Received-SPF: pass (google.com: domain of linux-kernel-owner@vger.kernel.org designates 2620:137:e000::1:20 as permitted sender) client-ip=2620:137:e000::1:20;
Message-ID: <213a7412-5439-2e8a-986f-6836f3976432@suse.cz>
Date:   Fri, 4 Mar 2022 13:45:16 +0100
MIME-Version: 1.0
User-Agent: Mozilla/5.0 (X11; Linux x86_64; rv:91.0) Gecko/20100101
 Thunderbird/91.6.1
Content-Language: en-US
To:     Hyeonggon Yoo <42.hyeyoo@gmail.com>, linux-mm@kvack.org
Cc:     Christoph Lameter <cl@linux.com>,
        Pekka Enberg <penberg@kernel.org>,
        David Rientjes <rientjes@google.com>,
        Joonsoo Kim <iamjoonsoo.kim@lge.com>,
        Andrew Morton <akpm@linux-foundation.org>,
        Marco Elver <elver@google.com>,
        Matthew WilCox <willy@infradead.org>,
        Roman Gushchin <roman.gushchin@linux.dev>,
        linux-kernel@vger.kernel.org
References: <20220304063427.372145-1-42.hyeyoo@gmail.com>
 <20220304063427.372145-2-42.hyeyoo@gmail.com>
From:   Vlastimil Babka <vbabka@suse.cz>
Subject: Re: [PATCH v2 1/5] mm/slab: kmalloc: pass requests larger than
 order-1 page to page allocator
In-Reply-To: <20220304063427.372145-2-42.hyeyoo@gmail.com>
Content-Type: text/plain; charset=UTF-8
Content-Transfer-Encoding: 7bit
Precedence: bulk

On 3/4/22 07:34, Hyeonggon Yoo wrote:
> There is not much benefit for serving large objects in kmalloc().
> Let's pass large requests to page allocator like SLUB for better
> maintenance of common code.
> 
> Signed-off-by: Hyeonggon Yoo <42.hyeyoo@gmail.com>

Looks like it's on the right path!
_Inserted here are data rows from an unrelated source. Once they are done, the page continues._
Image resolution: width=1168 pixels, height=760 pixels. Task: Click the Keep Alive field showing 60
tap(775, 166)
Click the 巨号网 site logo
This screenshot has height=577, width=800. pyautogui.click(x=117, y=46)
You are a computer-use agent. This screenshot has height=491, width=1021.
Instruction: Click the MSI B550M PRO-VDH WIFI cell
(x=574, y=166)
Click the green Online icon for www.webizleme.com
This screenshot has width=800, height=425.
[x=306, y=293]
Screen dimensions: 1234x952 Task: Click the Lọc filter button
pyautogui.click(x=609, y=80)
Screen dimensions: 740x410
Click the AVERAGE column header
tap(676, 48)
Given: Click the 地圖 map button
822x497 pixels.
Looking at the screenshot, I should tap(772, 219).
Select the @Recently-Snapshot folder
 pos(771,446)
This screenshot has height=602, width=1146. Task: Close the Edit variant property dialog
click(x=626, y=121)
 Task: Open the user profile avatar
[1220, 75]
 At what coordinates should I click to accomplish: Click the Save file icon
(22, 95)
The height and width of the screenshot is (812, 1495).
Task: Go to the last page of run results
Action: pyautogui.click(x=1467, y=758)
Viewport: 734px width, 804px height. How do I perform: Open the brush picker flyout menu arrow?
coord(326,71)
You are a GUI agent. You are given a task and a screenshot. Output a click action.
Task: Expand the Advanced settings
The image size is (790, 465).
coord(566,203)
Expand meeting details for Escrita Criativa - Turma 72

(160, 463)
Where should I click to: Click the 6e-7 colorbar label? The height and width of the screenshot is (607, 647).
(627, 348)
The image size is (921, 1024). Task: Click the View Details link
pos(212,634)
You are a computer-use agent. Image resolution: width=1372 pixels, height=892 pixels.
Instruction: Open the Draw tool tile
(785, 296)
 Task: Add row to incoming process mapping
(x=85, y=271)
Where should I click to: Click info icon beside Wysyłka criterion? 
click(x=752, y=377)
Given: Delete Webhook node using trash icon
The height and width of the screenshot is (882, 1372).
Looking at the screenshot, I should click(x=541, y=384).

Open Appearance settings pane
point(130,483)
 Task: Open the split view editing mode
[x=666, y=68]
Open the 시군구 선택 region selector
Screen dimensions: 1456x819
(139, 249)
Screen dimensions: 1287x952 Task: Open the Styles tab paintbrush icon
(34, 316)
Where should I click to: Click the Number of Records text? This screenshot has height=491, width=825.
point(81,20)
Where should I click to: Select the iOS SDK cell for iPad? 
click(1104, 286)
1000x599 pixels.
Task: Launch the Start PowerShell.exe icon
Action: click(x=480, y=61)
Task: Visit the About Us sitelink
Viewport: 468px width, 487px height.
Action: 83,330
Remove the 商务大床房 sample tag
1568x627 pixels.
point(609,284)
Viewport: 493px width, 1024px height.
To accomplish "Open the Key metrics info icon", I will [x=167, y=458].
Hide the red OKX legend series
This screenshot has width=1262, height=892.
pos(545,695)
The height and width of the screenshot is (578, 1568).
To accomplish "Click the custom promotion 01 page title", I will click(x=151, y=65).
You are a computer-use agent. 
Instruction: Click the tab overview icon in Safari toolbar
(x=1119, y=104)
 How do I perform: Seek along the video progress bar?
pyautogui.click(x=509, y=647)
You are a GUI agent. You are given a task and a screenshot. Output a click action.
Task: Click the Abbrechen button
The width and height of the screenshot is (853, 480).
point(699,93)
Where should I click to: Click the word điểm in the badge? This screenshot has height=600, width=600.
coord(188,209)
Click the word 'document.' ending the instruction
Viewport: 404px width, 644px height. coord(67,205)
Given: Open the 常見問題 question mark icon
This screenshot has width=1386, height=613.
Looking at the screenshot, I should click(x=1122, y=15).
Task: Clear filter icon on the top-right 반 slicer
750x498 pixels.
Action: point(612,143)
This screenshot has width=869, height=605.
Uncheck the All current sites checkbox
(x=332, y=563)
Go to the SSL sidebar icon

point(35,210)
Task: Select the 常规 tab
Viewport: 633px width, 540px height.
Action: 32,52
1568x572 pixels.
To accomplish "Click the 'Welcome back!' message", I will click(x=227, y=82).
Some suggestions follow.

> ---
>  include/linux/slab.h | 35 ++++++++++++++++-------------------
>  mm/slab.c            | 31 +++++++++++++++++++++++++++----
>  mm/slab.h            | 19 +++++++++++++++++++
>  mm/slub.c            | 19 -------------------
>  4 files changed, 62 insertions(+), 42 deletions(-)
> 
> diff --git a/include/linux/slab.h b/include/linux/slab.h
> index 37bde99b74af..e7b3330db4f3 100644
> --- a/include/linux/slab.h
> +++ b/include/linux/slab.h
> @@ -224,29 +224,19 @@ void kmem_dump_obj(void *object);
>   * Kmalloc array related definitions
>   */
>  
> -#ifdef CONFIG_SLAB
>  /*
> - * The largest kmalloc size supported by the SLAB allocators is
> - * 32 megabyte (2^25) or the maximum allocatable page order if that is
> - * less than 32 MB.
> - *
> - * WARNING: Its not easy to increase this value since the allocators have
> - * to do various tricks to work around compiler limitations in order to
> - * ensure proper constant folding.
> + * SLAB and SLUB directly allocates requests fitting in to an order-1 page
> + * (PAGE_SIZE*2).  Larger requests are passed to the page allocator.
>   */
> -#define KMALLOC_SHIFT_HIGH	((MAX_ORDER + PAGE_SHIFT - 1) <= 25 ? \
> -				(MAX_ORDER + PAGE_SHIFT - 1) : 25)
> -#define KMALLOC_SHIFT_MAX	KMALLOC_SHIFT_HIGH
> +#ifdef CONFIG_SLAB
> +#define KMALLOC_SHIFT_HIGH	(PAGE_SHIFT + 1)
> +#define KMALLOC_SHIFT_MAX	(MAX_ORDER + PAGE_SHIFT - 1)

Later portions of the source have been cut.